(Data to examine):
□ □ □ □ □

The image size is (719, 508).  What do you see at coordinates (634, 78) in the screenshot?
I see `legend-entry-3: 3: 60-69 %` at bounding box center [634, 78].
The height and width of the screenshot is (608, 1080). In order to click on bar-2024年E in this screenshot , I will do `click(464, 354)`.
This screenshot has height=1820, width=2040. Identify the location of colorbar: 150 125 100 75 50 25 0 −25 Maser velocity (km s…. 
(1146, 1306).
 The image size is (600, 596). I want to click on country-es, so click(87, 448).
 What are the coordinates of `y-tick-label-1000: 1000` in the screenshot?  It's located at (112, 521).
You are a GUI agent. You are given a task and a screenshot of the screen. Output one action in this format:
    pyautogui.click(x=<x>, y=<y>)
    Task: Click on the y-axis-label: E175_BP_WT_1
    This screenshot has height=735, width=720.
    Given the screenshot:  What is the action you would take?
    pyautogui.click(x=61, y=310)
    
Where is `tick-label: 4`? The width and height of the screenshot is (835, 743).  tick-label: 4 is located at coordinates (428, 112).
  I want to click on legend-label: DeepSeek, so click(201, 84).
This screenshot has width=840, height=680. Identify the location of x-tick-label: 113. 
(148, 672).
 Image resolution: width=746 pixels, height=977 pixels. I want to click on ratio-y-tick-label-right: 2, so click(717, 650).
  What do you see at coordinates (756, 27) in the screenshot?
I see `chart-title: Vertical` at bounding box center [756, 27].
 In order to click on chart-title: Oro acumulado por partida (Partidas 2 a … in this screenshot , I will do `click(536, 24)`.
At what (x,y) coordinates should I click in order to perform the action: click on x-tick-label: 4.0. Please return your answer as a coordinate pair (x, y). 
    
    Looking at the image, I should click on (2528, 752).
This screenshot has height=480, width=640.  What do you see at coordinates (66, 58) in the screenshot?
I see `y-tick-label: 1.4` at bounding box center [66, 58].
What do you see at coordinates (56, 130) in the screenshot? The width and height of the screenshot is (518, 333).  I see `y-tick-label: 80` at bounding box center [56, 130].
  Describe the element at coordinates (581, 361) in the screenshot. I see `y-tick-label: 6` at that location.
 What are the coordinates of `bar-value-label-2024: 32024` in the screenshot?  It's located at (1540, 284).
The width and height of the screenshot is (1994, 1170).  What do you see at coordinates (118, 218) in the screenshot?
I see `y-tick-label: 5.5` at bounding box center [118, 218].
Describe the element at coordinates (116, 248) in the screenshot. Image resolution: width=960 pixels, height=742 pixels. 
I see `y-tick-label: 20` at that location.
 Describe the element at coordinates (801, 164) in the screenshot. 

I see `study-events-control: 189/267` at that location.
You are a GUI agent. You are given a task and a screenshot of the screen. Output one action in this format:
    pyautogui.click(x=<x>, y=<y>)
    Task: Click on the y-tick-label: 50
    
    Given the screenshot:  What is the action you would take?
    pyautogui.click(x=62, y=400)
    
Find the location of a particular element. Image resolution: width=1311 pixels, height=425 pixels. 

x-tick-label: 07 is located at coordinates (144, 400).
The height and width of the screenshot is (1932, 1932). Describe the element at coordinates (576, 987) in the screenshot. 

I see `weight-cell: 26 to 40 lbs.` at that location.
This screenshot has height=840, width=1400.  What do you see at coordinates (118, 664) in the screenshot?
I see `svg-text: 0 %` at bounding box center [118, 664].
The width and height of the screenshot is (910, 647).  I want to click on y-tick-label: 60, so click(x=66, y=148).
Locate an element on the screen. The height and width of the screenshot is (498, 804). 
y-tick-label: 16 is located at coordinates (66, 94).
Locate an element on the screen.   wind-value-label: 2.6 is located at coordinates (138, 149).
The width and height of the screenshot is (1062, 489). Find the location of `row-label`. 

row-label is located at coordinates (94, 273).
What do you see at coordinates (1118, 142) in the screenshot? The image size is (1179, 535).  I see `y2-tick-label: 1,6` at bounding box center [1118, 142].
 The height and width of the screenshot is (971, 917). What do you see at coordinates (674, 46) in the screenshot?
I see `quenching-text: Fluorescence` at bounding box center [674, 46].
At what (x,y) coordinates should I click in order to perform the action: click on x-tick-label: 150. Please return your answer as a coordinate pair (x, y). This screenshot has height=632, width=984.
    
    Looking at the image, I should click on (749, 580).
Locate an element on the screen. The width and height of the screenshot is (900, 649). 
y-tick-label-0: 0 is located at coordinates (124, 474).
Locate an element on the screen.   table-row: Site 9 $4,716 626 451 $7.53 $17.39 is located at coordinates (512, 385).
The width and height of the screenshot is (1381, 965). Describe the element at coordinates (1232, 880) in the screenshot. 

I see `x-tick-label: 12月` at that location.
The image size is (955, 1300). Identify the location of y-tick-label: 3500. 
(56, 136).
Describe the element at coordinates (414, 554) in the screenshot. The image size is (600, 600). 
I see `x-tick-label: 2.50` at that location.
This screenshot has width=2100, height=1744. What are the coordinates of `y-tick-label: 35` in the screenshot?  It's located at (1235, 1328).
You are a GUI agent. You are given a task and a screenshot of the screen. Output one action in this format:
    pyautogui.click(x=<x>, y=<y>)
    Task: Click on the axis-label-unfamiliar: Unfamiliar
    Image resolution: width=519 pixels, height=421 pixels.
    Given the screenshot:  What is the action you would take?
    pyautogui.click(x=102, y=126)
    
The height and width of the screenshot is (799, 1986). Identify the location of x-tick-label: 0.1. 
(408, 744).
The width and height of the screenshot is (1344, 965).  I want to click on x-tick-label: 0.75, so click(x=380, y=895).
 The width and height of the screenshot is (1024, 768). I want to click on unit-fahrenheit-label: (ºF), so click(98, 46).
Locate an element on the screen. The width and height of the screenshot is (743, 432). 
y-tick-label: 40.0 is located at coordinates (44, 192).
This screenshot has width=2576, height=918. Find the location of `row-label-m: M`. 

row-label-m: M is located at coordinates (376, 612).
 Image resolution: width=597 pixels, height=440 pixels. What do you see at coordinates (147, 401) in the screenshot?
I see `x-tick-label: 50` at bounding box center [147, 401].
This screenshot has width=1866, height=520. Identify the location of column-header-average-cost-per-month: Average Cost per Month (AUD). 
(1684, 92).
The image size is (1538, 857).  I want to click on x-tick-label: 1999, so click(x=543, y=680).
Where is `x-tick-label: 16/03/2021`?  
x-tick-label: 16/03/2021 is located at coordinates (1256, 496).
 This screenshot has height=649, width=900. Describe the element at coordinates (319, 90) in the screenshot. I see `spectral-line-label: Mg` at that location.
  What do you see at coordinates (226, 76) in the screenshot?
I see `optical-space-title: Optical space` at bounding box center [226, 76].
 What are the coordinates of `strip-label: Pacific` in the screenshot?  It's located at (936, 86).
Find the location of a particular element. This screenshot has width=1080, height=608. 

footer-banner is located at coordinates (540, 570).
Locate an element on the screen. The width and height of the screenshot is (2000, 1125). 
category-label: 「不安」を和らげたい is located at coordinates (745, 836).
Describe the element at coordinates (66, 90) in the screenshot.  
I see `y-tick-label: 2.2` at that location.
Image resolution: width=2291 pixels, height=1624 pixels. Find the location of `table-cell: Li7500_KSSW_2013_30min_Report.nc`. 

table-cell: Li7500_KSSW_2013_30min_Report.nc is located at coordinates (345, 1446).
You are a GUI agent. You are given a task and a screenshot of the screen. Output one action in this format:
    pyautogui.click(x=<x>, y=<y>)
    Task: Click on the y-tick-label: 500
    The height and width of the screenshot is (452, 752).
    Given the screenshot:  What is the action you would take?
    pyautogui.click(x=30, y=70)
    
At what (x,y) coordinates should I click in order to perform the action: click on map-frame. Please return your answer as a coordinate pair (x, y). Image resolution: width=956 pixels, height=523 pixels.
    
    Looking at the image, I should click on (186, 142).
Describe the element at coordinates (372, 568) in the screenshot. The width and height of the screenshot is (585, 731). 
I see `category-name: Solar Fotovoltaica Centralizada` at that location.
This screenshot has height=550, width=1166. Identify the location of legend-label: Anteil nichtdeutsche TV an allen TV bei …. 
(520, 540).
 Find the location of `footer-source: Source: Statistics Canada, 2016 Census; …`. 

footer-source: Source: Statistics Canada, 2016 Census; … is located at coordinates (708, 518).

□ □ □ □ □

Reproduce the records verbatim, covering the stretch from the line containing "This screenshot has width=840, height=680." through the line containing "center [756, 27].".

This screenshot has width=840, height=680. Identify the location of x-tick-label: 113. 
(148, 672).
 Image resolution: width=746 pixels, height=977 pixels. I want to click on ratio-y-tick-label-right: 2, so click(717, 650).
  What do you see at coordinates (756, 27) in the screenshot?
I see `chart-title: Vertical` at bounding box center [756, 27].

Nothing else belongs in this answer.